6’lı Masa’nın toplumsal dayanağı var mı?
6’lı Masa, kuruluşunu 28 Şubat tarihinde duyurmuş ve ilkelerini açıklamıştı. 24 Nisan’da da üçüncü toplantı yapıldı. Muhalefetin birleşmiş olması gibi çok önemli ve olumlu bir adım sonrasında bu birleşmenin bir heyecan yaratamadığı dillendirilmeye başlandı, ardından Yeni Seçim Yasası’nı aşmak için 6’lı Masa içinde bir ikinci 3’lü İttifak kurulması önerisi yapıldı.
AKP’ye karşı tüm muhaliflerin birleşmesi elbette çok güzel bir şey, hele de bu birleşme AKP’nin bölünmesi ile birlikte olduğu için çok daha iyi. Sonuçta siyaset, dost kuvvetleri arttırma, düşman kuvvetleri bölme sanatıdır. Ama her sanat gibi bunun da incelikleri vardır. Ve sanırım 6’lı Masa’yı kuranlar bu incelikleri hiç hesap etmiş değiller. 6’lı Masa’dan çözüm bekleyenler ise bunun farkında bile değiller.
Öncelikle şunu tespit edelim: 6’lı Masa, güzel bir girişim olabilir elbette ama bu Masa’nın toplumsal dayanağı yok. O nedenle 6’lı Masa’yı toplumsal bir muhalefetin çözümü olarak görmek en büyük yanlış olur. Bu Masa’dan Türkiye’nin toplumsal sorunları için bir çözüm beklenmemeli.
Türkiye’nin temel sorunu, Cumhuriyet’ten uzaklaşmak ise 6’lı Masa’nın toplumsal ayağının da Cumhuriyetçi güçler olması gerekir. Ama Masa’da 3 parti var ki üçü de Cumhuriyet’e karşı. Sadece Davutoğlu ve Babacan hareketlerinin değil Saadet Partisi’nin de laiklik, Atatürk ve milliyetçilik konusundaki tavrını biliyoruz. Sorumuz şu olmalı:
Atatürk’ü benimsemeyen, laiklik gibi bir derdi olmayan, hele de milliyetçiliğe toptan karşı olan siyasal oluşumlar Cumhuriyetçi olabilir mi?
Kimse kendini kandırmasın, bir siyasal hareketin durduğu yeri onun ideolojisi belirler.
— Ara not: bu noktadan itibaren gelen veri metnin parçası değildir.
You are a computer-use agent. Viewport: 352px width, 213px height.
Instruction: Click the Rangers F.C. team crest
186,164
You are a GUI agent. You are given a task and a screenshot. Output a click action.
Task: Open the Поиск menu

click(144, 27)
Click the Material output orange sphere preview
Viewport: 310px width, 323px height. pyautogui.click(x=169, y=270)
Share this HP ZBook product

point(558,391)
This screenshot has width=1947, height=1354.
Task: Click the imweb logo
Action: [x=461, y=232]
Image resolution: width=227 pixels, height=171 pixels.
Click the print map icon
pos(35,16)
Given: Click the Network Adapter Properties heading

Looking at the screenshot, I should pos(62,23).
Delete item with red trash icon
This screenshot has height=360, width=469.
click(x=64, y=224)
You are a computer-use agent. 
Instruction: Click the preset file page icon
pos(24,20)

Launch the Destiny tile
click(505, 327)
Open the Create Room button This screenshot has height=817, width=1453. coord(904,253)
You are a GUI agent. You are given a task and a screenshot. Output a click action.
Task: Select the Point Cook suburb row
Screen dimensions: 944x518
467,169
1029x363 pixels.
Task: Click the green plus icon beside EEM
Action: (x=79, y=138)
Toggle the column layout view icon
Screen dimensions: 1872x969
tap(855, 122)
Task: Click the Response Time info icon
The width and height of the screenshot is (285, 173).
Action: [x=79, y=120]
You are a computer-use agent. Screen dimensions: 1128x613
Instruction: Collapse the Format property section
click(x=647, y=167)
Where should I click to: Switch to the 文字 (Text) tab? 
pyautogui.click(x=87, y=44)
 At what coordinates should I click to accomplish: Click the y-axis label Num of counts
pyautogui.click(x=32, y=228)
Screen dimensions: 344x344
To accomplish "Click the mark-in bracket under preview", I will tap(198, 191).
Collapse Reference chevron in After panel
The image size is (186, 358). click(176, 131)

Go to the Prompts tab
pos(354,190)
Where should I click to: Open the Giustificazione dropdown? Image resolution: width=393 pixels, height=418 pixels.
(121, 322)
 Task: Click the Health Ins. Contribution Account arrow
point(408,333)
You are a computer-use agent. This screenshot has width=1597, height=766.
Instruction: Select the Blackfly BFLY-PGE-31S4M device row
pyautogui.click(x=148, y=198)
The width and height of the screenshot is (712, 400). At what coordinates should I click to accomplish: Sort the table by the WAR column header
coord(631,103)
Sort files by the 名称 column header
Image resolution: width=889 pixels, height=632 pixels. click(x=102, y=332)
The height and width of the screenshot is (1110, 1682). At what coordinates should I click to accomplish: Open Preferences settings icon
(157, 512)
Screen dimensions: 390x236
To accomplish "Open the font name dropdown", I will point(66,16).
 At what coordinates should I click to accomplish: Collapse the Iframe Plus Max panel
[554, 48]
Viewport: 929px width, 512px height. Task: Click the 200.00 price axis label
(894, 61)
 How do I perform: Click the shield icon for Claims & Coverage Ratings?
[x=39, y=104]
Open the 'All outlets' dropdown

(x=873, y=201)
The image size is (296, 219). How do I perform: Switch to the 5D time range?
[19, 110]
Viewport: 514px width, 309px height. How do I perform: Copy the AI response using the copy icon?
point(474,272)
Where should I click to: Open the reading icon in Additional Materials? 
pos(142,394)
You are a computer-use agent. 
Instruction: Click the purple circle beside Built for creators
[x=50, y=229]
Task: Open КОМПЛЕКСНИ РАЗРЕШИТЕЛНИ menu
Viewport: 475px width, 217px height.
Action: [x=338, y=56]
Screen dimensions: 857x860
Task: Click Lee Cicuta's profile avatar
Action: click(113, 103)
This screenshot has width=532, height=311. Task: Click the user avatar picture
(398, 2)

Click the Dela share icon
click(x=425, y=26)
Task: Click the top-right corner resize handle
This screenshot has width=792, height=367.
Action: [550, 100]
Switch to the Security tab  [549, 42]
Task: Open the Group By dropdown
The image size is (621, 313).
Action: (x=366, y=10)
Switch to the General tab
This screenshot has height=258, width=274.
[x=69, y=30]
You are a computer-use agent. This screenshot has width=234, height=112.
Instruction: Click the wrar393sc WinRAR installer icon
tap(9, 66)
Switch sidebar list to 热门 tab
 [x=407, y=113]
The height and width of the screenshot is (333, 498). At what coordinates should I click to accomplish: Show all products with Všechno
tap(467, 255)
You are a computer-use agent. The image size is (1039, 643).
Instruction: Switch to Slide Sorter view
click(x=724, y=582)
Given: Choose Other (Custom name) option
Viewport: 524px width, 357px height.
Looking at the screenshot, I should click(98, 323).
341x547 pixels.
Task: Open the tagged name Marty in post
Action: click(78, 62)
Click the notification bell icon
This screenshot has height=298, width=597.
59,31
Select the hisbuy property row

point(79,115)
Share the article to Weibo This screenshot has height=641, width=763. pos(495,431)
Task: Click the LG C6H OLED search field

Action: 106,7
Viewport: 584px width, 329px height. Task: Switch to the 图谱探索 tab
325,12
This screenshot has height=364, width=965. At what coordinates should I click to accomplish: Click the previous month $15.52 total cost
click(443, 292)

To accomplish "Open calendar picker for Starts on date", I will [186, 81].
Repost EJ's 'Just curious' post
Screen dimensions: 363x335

Cumhuriyetçi olmayan siyasal oluşumlar, siyaseten veya konjonktürel olarak muhalefette olabilirler, muhalefette oldukları için belli bir yolu onlarla birlikte yürümek de mümkündür ve hatta gereklidir ama sadece bu kadar. Cumhurbaşkanlığı Sistemi’ne yani Başkanlık Rejimi’ne karşı olmak kimseyi Cumhuriyetçi yapmaz.
Bölünen kim? Birleşen kim?
6’lı Masa, siyasal bir hedef olarak, Başkanlık Sistemi’nin yıkılması için kurulmuş ise, ortak bir zemin vardır ve bu zeminde ortak hareket edilebilir. Edilmelidir de. Ama bu hedef ve kapsam kamuoyuna açıkça ilan edilmelidir. Böyle yapılmadığı sürece kamuoyu bu ittifakı bir toplumsal ittifak olarak algılayacak ve bu nedenle de sorgulamaya başlayacaktır. Nitekim ittifakı dağıtacak çatlaklar da hemen çıkmıştır ve muhtemeldir ki büyüyecektir. Çünkü bu çatlağın mevcut olduğu bir toplumda yaşıyoruz.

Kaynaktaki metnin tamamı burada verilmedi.